[Start of section]

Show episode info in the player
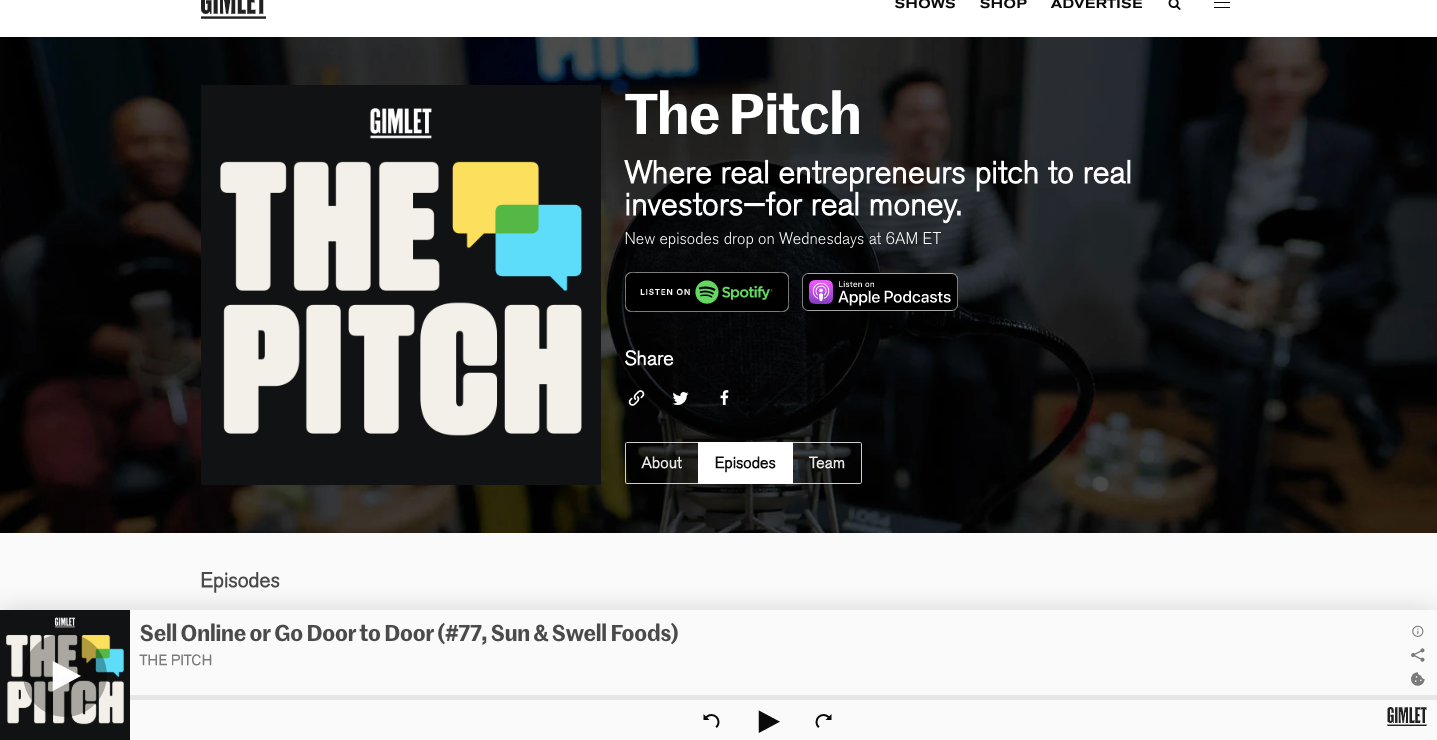point(1417,631)
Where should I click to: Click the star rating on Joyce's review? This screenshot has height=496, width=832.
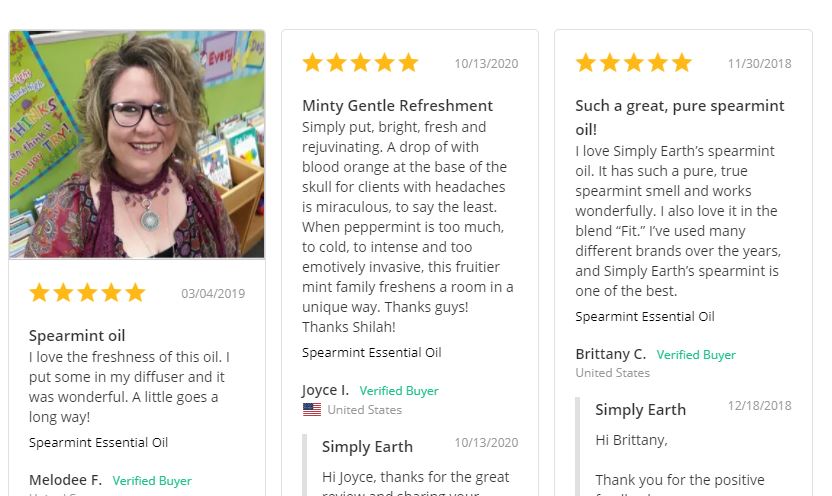pos(360,63)
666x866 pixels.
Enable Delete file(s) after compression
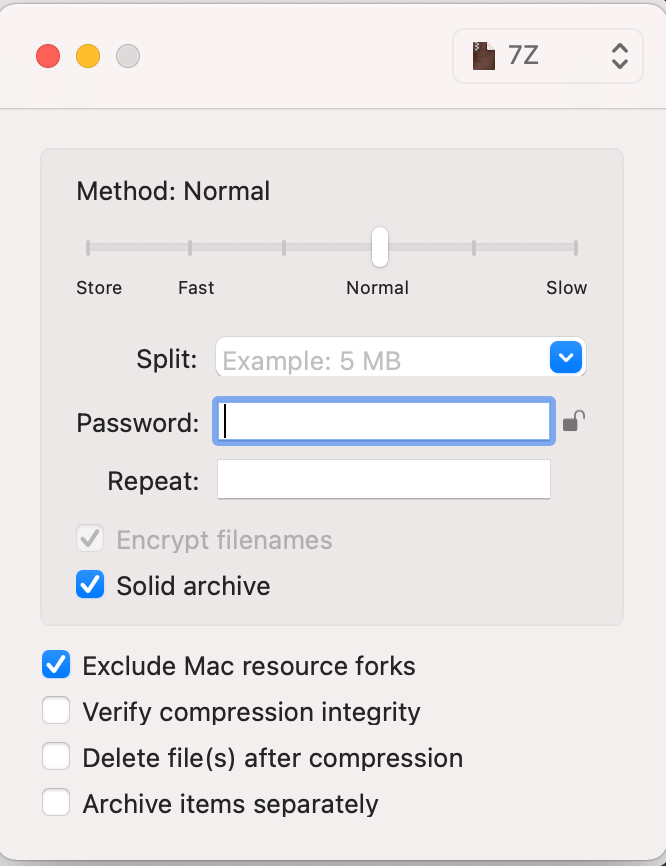click(56, 757)
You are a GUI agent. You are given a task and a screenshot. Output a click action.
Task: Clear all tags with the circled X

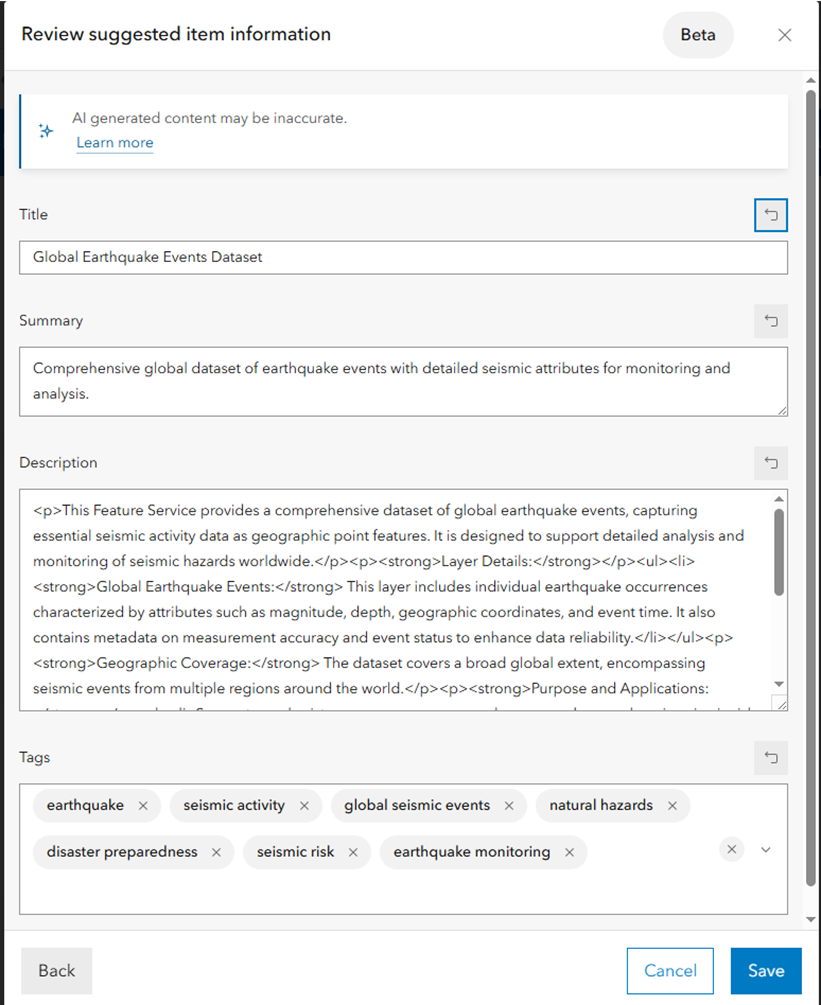pyautogui.click(x=732, y=849)
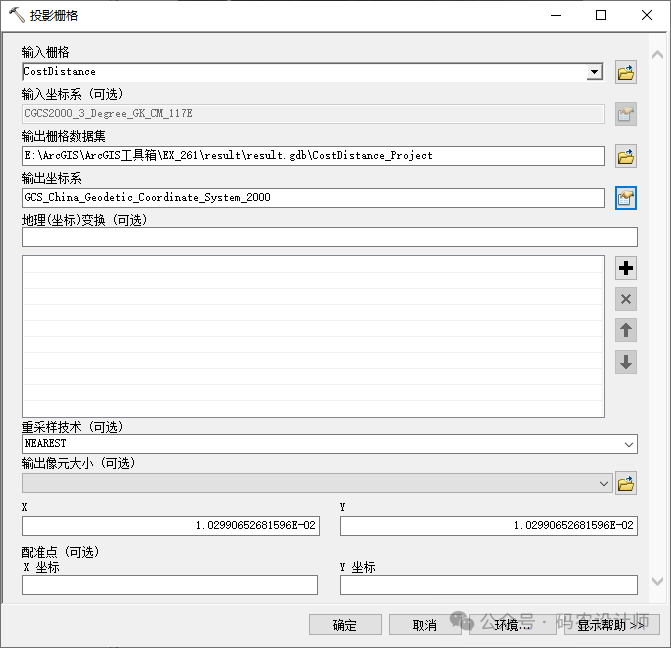Click the 确定 button
The width and height of the screenshot is (671, 648).
(345, 625)
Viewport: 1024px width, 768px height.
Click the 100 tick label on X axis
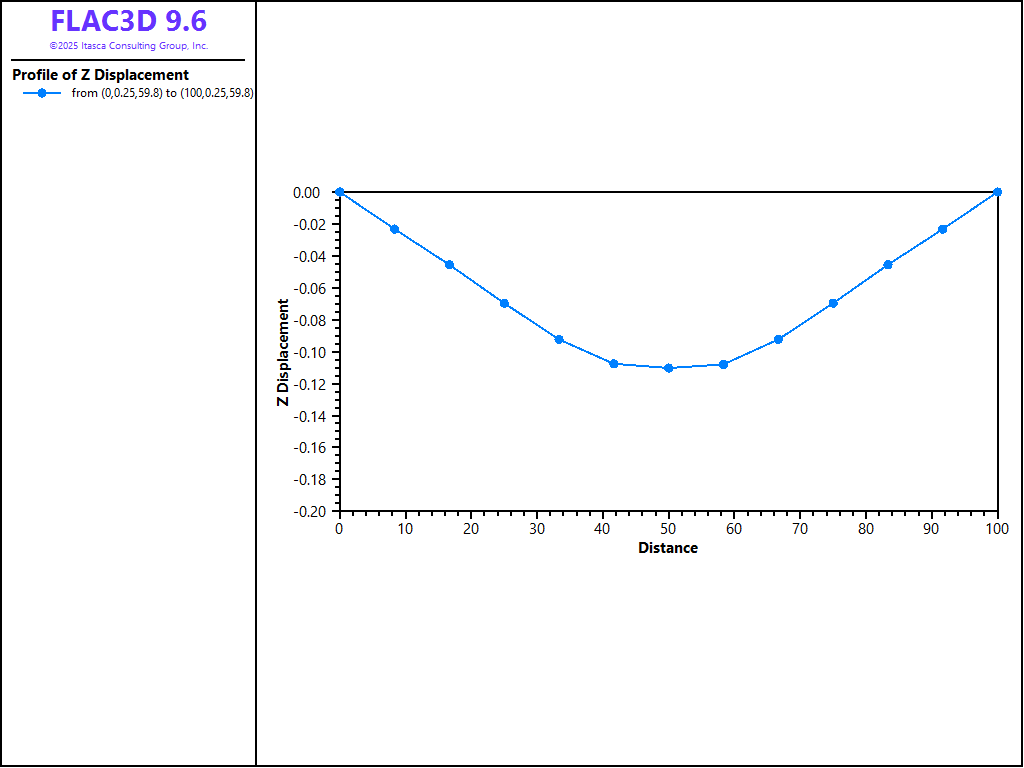[x=997, y=529]
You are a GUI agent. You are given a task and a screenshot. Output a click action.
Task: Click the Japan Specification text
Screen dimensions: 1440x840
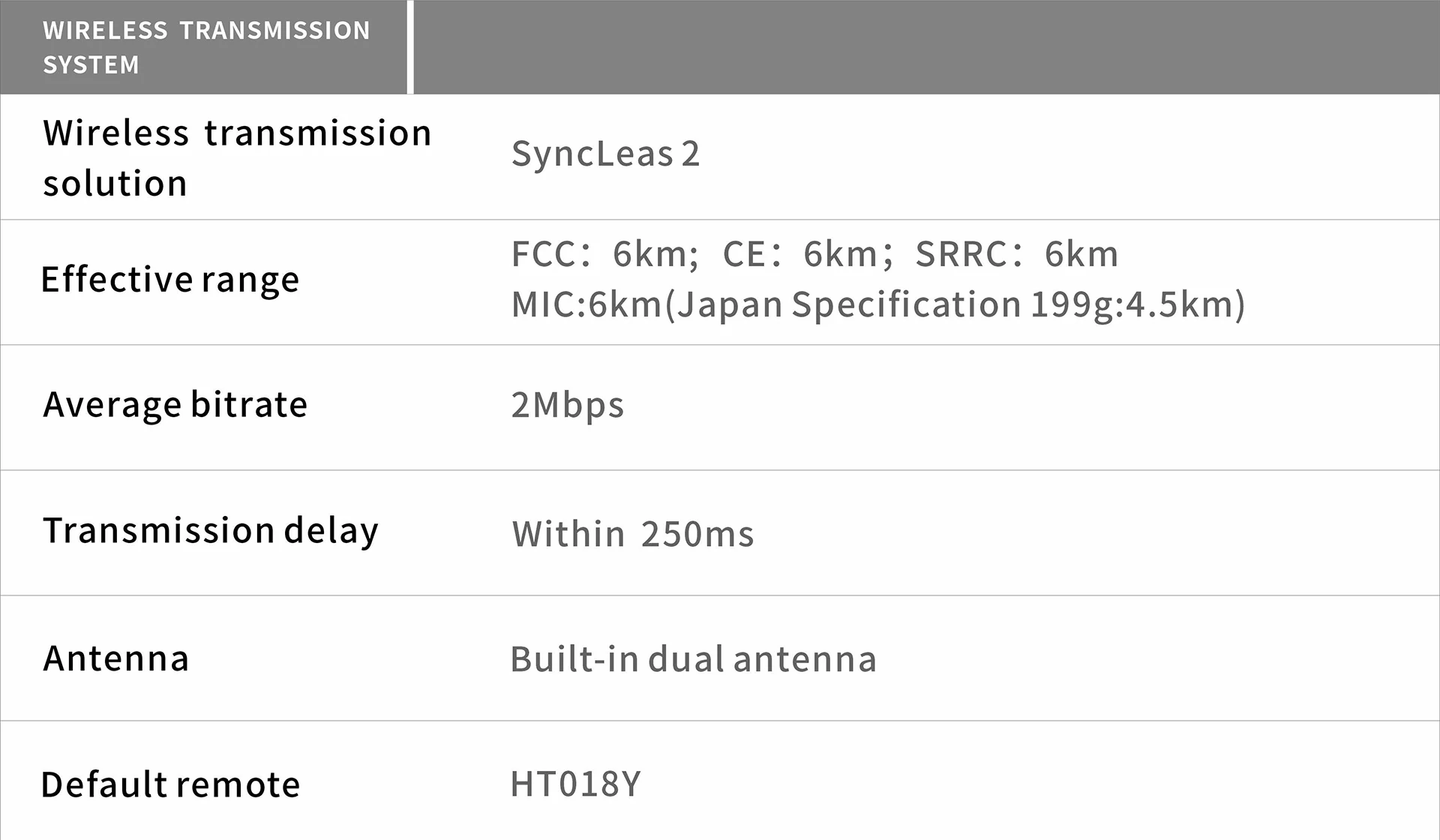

[End of section]

* [Prompt]
Reproduce the material word for word, but without its images.

* [Exercise answer]
Show episode info in the player
point(1417,631)
Where should I click to: Click the star rating on Joyce's review? This screenshot has height=496, width=832.
pos(360,63)
666x866 pixels.
Enable Delete file(s) after compression
click(56, 757)
You are a GUI agent. You are given a task and a screenshot. Output a click action.
Task: Clear all tags with the circled X

pyautogui.click(x=732, y=849)
Click the 确定 button
The width and height of the screenshot is (671, 648).
(345, 625)
Viewport: 1024px width, 768px height.
Click the 100 tick label on X axis
[x=997, y=529]
You are a GUI agent. You are given a task and a screenshot. Output a click action.
Task: Click the Japan Specification text
Screen dimensions: 1440x840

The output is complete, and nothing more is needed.